▶ _Task objective_:
Search the records below for the word "sidebar". Pull out each line that has it.

▶ _Data to use_:
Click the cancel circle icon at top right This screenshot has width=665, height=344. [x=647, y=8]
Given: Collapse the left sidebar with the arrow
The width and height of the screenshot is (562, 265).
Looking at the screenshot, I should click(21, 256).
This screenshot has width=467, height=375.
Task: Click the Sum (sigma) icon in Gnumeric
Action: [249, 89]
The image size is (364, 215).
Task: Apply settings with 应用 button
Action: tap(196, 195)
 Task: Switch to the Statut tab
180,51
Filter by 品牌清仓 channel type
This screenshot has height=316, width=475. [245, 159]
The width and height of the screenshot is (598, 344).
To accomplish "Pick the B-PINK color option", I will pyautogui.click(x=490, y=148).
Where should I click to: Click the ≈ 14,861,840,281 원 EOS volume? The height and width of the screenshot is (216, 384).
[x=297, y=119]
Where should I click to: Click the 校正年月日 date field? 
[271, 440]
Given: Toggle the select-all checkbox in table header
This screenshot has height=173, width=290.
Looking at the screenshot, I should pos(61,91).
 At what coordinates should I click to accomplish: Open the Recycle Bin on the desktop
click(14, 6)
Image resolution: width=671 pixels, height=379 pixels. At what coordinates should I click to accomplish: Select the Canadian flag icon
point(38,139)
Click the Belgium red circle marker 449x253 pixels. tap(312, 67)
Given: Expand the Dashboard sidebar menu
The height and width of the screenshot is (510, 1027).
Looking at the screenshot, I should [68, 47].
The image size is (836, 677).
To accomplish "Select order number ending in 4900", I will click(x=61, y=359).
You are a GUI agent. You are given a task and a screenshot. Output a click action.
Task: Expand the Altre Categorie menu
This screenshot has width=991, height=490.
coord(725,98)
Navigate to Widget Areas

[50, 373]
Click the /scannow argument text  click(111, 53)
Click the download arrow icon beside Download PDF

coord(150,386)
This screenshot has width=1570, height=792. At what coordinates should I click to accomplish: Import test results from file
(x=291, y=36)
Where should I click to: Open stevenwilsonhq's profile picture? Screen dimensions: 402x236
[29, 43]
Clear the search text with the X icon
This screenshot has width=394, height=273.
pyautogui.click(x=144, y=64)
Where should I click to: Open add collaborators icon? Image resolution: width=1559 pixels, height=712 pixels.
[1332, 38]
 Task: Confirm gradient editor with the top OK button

▶ _Output for this exercise_:
Given: Collapse the left sidebar with the arrow
Given: Expand the Dashboard sidebar menu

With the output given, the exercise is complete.